Greensboro News - Record

Provision on bottles upsets some groups

By Mark Binker
Staff Writer

RALEIGH — How did five lines related to biodegradable plastic bottles make it into the Senate budget draft — freaking out bottlers, outraging Republicans, surprising the only company that makes them, and showing exactly how random the process of putting together a $21.4 billion spending bill can be?
Two words: Marc Basnight.

The quirky, environmentally-minded Senate President Pro Tempore has enough clout to finagle any item he wants into his chamber's version of the budget. And what he has wanted lately are ways for North Carolina to reduce its consumption of foreign oil and to pollute less.

Since most plastic bottles are made from oil and many end up in landfills, Basnight jumped at the chance to boost anyone making biodegradable containers made from plants.

But flexing legislative muscle, even to save the planet, can have unintended consequences.

"You don't want a monopoly with one company, one place holding a particular bottle and that's the only way to get the bottle," Basnight said.

Right. Meet Dave Burke , who helps run Primo Water in Winston-Salem, the only company in the United States that sells water in biodegradable bottles right now.

"We help consumers kick their foreign oil addictions," Burke said. Primo's bottles will break down in 90 days, if they make it to a commercial composting facility. If you just chuck it in your backyard, it'll sit there like a regular bottle.

So is Burke some big-time donor whose campaign contributions are paying off? Although he has given to some political causes, a campaign records check showed Burke has not given to Basnight.

Burke said he didn't even know the Senate had an interest in his product until he was called for this story. He is, however, delighted with the attention.

Lobbyists for folks who sell water retail and those who bottle water huddled with members of Basnight's staff Thursday afternoon to argue the budget provision ought to be capped — in the Sopranos sense of the word.

"This is a great commodity right now," said Andy Ellen, a lobbyist for the N.C. Retail Merchants holding up an bottle of water. His afternoon beverage container, Ellen explained, could be turned into T-shirts, carpets or more bottles if recycled. With biodegradable bottles, he said, "the only thing you can do with it is stick it in a compost pile or a landfill."

Besides, Ellen argued, oil-based bottles were getting lighter and using less oil all the time.

Basnight acknowledged there were problems with his idea Thursday and said he would see about changing the provision in the final version of the budget, although he wasn't clear on exactly how.

It's worth noting that Primo bottles are made from corn, a sensitive subject as global food prices rise. Burke said the company could become the biggest water bottler in the United States and still use only .001 percent of the country's corn supply. And the company plans to use grasses in the future.

Oil, corn or grass, Sen. Phil Berger wants the state to tap the tap.

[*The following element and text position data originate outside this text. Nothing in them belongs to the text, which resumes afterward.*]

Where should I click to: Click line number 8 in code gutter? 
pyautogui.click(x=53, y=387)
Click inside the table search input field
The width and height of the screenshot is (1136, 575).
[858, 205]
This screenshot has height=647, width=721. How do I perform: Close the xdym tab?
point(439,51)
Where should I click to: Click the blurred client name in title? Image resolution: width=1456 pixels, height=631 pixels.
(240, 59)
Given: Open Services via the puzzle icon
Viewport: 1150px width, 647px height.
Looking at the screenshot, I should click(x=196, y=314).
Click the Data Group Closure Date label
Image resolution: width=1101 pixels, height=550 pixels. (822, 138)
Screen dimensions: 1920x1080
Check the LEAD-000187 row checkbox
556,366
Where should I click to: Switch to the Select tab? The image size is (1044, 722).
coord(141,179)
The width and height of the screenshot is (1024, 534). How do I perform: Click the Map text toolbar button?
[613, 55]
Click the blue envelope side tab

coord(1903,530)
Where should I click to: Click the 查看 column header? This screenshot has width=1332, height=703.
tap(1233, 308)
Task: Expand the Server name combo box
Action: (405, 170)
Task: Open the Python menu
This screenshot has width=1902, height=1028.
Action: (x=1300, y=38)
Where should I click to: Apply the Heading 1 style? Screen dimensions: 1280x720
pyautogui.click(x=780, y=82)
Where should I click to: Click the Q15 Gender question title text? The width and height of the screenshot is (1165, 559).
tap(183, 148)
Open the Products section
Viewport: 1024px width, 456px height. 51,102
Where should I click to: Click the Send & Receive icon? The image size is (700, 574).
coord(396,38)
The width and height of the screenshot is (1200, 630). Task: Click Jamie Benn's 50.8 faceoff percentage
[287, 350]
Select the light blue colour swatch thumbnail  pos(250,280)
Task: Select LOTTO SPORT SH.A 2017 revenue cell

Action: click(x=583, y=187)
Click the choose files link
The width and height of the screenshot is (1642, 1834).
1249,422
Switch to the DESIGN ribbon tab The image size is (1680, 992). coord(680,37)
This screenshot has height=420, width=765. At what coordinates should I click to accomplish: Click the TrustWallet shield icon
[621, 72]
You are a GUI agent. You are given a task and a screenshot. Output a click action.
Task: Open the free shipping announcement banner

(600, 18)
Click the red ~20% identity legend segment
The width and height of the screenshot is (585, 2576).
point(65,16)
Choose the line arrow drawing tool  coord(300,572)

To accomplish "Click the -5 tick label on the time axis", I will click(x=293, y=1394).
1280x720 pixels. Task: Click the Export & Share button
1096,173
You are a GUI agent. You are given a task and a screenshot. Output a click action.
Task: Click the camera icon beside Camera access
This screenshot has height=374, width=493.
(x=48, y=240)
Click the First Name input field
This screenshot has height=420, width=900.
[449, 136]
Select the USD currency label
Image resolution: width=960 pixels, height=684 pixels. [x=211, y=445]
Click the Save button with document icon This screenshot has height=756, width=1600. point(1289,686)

" I don't know why we're spending tax dollars for bottled water," said the Rockingham County Republican. And when he first read the budget, the provision was an enigma.

There was never a bill filed, a committee hearing on the topic or any sort of public discussion about it until 337 pages of budget material were unveiled by Democrats on Monday afternoon.

Berger wrote a budget amendment to stick the bottle talk on a shelf and require state agencies to use tap water.

But it was one of at least a dozen changes Republicans wanted to make Wednesday that were blocked when Basnight and his lieutenants cut off debate on the budget, leaving Berger and his colleagues looking like they were in need of something stronger than a glass of water.

"We see these things pop up in the budget that...clearly have been put in there at the behest of one, two, three members or a special interest of some sort. Nobody knows where it came from and there's been no discussion or debate .... It's a poor way for us to be doing business."